[Entries drawn from a collection]

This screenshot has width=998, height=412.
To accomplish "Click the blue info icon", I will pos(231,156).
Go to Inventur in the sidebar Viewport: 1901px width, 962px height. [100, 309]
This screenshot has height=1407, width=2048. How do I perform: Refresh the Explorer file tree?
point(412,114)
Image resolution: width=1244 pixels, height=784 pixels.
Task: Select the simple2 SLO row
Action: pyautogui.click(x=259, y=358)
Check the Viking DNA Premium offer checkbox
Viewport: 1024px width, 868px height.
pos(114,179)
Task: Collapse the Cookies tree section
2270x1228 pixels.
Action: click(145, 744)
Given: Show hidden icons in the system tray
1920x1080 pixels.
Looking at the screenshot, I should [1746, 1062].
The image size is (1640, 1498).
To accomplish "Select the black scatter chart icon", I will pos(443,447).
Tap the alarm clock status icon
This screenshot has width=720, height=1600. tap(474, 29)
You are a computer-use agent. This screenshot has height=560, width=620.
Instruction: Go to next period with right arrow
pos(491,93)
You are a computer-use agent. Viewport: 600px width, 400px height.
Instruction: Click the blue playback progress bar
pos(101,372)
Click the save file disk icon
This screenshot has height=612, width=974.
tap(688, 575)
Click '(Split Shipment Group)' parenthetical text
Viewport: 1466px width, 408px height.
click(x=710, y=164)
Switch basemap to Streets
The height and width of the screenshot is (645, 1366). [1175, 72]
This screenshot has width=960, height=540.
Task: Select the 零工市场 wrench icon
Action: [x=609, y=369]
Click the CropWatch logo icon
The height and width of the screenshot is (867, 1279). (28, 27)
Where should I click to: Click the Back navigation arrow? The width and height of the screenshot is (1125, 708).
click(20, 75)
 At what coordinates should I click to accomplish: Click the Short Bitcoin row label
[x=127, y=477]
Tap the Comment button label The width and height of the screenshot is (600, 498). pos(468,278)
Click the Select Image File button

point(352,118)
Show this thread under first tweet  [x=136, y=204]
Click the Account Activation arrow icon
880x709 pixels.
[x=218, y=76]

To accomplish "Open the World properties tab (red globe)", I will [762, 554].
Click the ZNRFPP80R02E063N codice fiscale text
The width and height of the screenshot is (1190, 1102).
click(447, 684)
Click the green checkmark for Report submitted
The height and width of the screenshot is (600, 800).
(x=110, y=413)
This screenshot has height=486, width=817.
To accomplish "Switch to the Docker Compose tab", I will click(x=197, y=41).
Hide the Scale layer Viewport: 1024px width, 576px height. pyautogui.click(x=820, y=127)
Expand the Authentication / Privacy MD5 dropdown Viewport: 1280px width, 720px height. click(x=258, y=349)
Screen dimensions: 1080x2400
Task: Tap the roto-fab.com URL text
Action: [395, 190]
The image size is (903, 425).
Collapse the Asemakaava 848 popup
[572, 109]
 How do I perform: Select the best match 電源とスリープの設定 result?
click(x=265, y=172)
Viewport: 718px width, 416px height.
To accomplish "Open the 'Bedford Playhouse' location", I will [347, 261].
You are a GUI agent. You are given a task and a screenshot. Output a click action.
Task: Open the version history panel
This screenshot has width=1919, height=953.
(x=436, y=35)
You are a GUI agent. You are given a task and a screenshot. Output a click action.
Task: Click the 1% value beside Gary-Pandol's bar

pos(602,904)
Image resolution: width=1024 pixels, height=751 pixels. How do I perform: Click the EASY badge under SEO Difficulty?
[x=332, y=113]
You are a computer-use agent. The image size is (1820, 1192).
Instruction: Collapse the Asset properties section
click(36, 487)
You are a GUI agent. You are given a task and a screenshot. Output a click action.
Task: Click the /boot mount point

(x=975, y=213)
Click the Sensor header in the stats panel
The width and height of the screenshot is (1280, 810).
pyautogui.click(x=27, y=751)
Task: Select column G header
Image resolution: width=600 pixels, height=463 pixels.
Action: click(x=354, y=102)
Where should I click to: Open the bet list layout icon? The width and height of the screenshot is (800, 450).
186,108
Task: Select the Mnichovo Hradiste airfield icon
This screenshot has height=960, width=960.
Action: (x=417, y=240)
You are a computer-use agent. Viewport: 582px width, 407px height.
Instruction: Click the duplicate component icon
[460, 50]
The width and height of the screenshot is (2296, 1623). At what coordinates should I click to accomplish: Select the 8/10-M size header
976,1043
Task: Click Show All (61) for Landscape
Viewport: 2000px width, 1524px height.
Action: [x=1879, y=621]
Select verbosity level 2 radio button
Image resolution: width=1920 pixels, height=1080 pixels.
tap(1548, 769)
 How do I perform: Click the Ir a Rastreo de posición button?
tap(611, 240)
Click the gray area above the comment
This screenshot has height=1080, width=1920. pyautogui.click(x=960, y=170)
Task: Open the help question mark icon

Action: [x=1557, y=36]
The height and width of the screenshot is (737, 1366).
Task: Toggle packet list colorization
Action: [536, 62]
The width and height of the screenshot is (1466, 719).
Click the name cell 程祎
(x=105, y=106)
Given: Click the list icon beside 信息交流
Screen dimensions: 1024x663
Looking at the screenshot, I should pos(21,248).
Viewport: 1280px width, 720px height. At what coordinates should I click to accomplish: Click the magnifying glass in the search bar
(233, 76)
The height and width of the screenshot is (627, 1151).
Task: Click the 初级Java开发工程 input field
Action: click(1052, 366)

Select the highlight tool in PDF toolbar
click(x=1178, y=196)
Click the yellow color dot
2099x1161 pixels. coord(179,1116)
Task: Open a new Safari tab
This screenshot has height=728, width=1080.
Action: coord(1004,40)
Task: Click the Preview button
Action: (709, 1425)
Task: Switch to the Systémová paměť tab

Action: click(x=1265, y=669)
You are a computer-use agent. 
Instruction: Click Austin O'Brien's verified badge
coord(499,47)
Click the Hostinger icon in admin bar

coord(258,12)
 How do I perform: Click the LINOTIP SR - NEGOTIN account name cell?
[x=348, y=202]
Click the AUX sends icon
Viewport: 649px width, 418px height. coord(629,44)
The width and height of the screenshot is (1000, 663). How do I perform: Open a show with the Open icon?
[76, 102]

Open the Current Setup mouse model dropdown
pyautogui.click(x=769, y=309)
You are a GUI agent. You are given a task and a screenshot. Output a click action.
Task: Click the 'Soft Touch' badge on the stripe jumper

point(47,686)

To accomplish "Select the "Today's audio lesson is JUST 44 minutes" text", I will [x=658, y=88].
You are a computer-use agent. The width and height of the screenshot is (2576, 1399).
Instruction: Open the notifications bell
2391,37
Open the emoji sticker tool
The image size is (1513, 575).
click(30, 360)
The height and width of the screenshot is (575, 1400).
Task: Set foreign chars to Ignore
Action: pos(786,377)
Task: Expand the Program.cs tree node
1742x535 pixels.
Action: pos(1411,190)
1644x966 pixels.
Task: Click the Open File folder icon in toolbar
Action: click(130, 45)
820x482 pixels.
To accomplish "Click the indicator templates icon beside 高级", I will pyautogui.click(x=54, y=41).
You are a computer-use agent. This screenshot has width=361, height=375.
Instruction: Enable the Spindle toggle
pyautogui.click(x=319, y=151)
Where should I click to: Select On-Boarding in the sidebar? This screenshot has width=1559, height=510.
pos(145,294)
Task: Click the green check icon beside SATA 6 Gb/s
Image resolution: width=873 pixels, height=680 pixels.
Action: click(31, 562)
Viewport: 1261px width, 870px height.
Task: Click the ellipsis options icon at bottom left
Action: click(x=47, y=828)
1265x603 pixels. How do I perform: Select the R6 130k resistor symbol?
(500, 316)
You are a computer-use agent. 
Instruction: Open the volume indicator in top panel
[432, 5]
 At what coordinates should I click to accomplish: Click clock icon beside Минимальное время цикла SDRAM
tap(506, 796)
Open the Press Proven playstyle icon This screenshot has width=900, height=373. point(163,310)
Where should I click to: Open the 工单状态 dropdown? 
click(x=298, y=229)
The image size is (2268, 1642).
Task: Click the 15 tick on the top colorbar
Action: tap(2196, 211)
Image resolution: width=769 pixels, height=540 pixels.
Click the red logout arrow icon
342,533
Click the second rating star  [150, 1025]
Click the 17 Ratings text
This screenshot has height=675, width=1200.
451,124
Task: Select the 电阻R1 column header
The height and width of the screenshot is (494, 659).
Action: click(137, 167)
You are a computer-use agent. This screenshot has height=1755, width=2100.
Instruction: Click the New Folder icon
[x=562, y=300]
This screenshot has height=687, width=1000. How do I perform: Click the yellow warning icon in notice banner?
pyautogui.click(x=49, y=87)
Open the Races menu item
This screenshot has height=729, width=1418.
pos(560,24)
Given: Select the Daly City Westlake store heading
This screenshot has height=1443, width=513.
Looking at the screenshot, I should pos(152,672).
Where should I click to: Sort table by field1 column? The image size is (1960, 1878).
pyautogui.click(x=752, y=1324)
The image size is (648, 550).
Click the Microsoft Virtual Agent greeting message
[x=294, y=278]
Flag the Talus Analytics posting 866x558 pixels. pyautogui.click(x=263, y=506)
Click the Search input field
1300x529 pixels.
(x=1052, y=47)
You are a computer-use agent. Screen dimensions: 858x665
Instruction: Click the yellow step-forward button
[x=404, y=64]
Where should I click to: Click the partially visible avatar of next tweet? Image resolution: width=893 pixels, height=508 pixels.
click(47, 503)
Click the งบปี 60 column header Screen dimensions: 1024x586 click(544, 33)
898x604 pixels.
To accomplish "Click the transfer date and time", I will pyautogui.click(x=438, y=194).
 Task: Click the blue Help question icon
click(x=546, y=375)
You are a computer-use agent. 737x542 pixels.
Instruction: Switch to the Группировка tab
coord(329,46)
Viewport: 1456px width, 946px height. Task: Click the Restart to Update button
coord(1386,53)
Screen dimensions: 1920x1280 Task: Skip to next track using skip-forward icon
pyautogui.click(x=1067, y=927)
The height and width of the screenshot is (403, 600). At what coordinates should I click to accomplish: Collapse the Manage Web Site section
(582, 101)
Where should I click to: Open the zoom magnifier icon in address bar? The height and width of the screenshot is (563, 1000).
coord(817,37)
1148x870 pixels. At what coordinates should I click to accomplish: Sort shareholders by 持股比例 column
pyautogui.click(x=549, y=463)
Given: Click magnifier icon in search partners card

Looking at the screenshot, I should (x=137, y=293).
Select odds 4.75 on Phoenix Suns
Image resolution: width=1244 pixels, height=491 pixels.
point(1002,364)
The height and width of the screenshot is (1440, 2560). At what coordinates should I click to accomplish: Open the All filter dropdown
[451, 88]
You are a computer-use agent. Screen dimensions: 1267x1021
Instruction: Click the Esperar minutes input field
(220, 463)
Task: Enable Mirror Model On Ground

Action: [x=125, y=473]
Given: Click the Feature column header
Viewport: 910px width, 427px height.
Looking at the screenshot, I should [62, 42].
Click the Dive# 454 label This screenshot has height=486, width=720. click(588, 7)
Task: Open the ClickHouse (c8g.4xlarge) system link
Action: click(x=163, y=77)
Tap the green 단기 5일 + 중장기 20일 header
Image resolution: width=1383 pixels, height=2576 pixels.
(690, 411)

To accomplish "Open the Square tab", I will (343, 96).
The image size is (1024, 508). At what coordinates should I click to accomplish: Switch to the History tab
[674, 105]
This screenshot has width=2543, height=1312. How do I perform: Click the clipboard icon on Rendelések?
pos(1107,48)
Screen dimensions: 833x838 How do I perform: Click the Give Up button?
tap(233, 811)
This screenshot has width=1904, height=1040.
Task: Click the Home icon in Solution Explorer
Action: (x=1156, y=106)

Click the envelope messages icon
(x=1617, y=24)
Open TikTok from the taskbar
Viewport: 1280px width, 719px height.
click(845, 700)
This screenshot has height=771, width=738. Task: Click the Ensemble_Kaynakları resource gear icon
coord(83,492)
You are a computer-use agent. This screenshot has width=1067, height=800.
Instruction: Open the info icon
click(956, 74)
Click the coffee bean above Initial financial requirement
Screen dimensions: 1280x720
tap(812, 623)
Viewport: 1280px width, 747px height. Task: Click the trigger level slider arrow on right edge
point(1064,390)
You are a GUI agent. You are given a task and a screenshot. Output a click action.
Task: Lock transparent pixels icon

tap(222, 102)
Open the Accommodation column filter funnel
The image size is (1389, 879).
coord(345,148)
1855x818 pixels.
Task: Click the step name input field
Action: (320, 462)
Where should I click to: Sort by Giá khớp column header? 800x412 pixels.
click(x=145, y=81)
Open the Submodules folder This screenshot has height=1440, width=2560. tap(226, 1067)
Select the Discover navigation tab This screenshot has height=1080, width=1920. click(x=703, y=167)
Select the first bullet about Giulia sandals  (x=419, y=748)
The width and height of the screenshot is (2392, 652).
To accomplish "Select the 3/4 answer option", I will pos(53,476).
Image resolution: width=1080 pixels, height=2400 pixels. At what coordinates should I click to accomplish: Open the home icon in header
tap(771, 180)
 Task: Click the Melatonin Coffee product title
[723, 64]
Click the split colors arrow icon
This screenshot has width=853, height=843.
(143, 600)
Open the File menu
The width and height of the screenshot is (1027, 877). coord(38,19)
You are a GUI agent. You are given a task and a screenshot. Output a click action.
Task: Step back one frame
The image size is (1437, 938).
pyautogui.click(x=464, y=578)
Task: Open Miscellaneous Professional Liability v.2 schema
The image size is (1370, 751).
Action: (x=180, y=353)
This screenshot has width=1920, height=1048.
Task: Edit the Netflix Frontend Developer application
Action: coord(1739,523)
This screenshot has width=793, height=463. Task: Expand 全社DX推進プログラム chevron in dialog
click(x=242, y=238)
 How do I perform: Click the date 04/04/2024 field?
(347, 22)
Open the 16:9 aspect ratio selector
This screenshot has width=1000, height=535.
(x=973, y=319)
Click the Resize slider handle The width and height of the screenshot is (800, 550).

What the task asks:
Return the data from the line with "Click the envelope messages icon" to the line with "coord(83,492)", copying those lines exactly.

Exercise solution:
Click the envelope messages icon
(x=1617, y=24)
Open TikTok from the taskbar
Viewport: 1280px width, 719px height.
click(845, 700)
This screenshot has height=771, width=738. Task: Click the Ensemble_Kaynakları resource gear icon
coord(83,492)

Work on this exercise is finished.